El sorteo definió que los primeros disparos se efectuarían con las pistolas de Carrera. En una carta posterior, Taylor le relató a José Miguel los detalles del duelo. “Puestos ya en el sitio, y teniendo Mackenna a su lado a don Pablo Vargas, que le sirvió de padrino; saco el hermano de V.S. un par de pistolas y después de reconocidas y cargadas, las entrego a Mackenna para que eligiese una de las dos. Hecha la elección de la que le pareció mejor, y puestos a la distancia de 12 pasos se tiraron un pistolazo uno a otro a un mismo tiempo. Ninguno de los dos recibió lesión en este acto”.

José Miguel Carrera, retrato de Francisco Mandiola

Como a la primera descarga ambos retadores salieron ilesos, se intentó llegar a un arreglo. “En el intervalo de dos minutos, hubo una conferencia, en la que le hice ver a Mackenna, que puesto que se habían ya batido, y desagraviado con honor, se adoptase una reconciliación”, cuenta Taylor. Fue el momento en que la historia pudo cambiar; Luis señaló estar dispuesto a olvidarse del asunto y dejar todo hasta allí, pero con la condición que Mackenna se retractara públicamente de sus imputaciones contra los Carrera. Sin embargo, el irlandés fue tajante. “No me desdeciré jamás, antes me batiré un día completo”. Luis, irritado, le espetó: “Y yo me batiré dos”.

Entonces ocurrió la tragedia. “En esta ocasión eligió el hermano de V.S. una de las dos que llevaba Mackenna, y apostados del mismo modo que la vez primera, se descargaron un pistoletazo”, detalló Taylor. Una vez disipado el humo, se vio a Mackenna con el brazo en alto y la pistola cargada, dar un par de pasos antes de desplomarse. Vargas, corrió rápido a su lado. En el cuello la herida mortal. Cuando intentó hablar, le brotó la sangre de la boca. Su pistola no había disparado, pero Carrera le acertó el tiro en el dedo que acariciaba el gatillo, la bala se desvió y le atravesó la garganta. El doctor Hamphord lo declaró muerto. Tenía 43 años.

Rápidamente, acercaron a Carrera al moribundo, a quien le dio la mano en señal de reconciliación póstuma.

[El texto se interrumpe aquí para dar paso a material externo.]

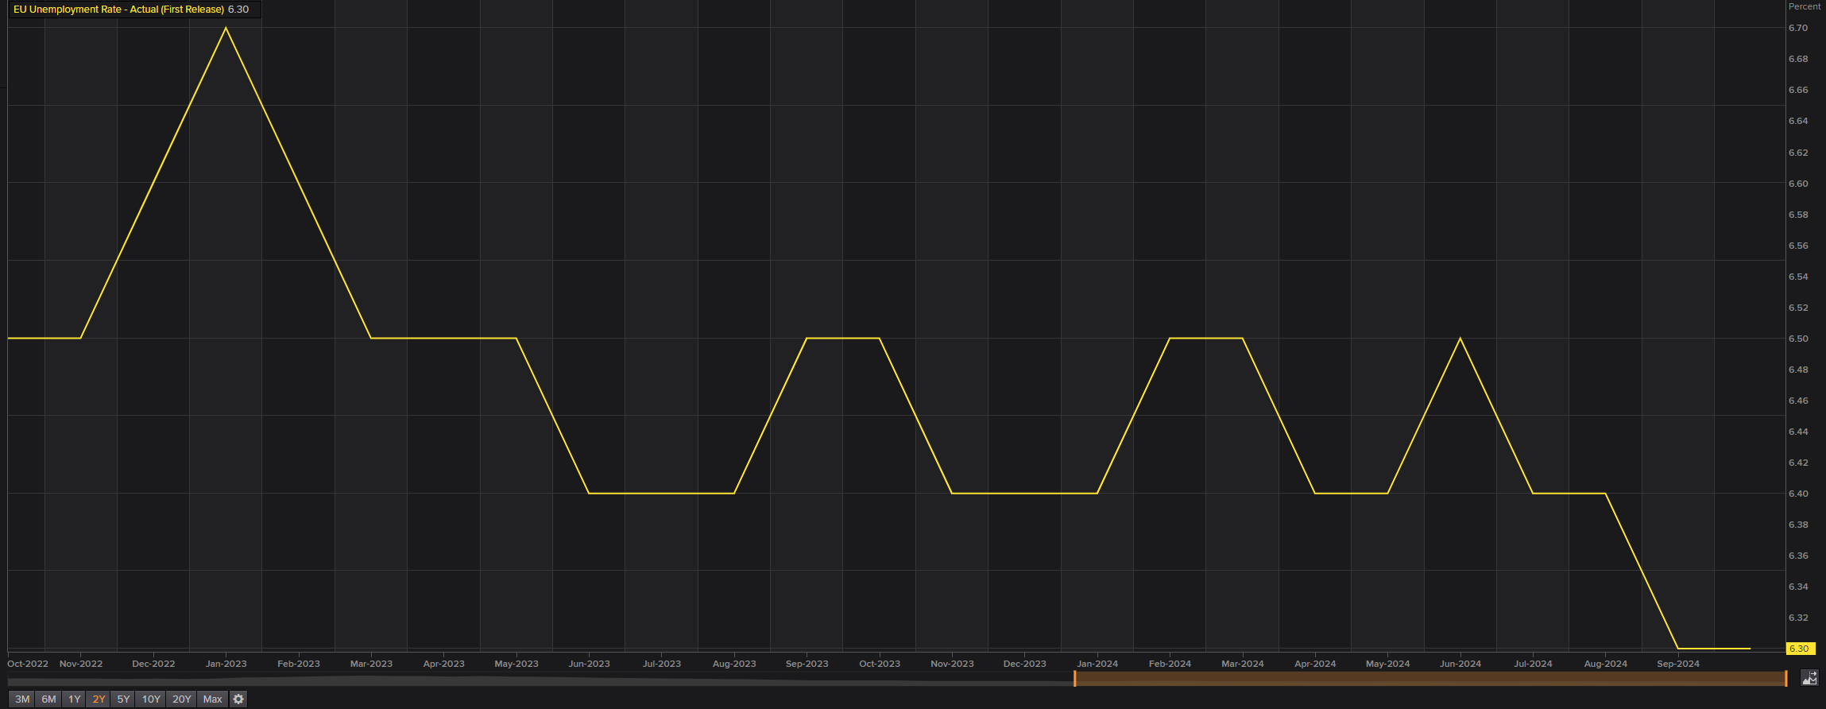Click the chart export icon beside range slider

Pero fue un momento tan breve como una exalación final; apenas Mackenna expiró, todos arrancaron del sitio. Taylor, previsor, sacó de la chaqueta del irlandés la esquela de desafío para evitar sospechas. A la mañana siguiente la noticia conmocionó a Buenos Aires y el cuerpo del brigadier fue sepultado bajo el altar de la pasión en el Convento de Santo Domingo.

Antonio José de Irisarri

A las pocas horas, Luis Carrera fue detenido como principal sospechoso. Pese a su coartada (tras el duelo fue a visitar a unos amigos y señaló que había pasado la noche con ellos), los intentos frustrados y las manchas de sangre en su chaqueta eran motivo suficiente. “Al día siguiente fue preso Lucho y se le seguía causa con todo rigor. Miller me avisó por un correo del suceso, y lo supe 80 leguas antes de llegar a Buenos Aires”, detalló José Miguel en una carta que le envió a su amigo, el exconsúl de EE.UU en Chile, Joel Roberts Poinsett. Mientras, Taylor y Vargas, los dos testigos principales, huyeron de la ciudad. Así, la justicia solo pudo recoger testimonios muy pobres sobre lo ocurrido.

Finalmente, por los oficios de José Miguel, se consiguió la libertad de Luis y todo acabó allí. “Después de una sesión de dos horas con el director, se decretó la libertad de Luis con la condición de que saliese a una chacra -detalla en su carta a Poinsett-. Todos nos fuimos a vivir a la de Borbones, que está en el camino de Barrancas; pero de noche venía Lucho y se paseaba a su gusto, porque lo consentía Posadas”.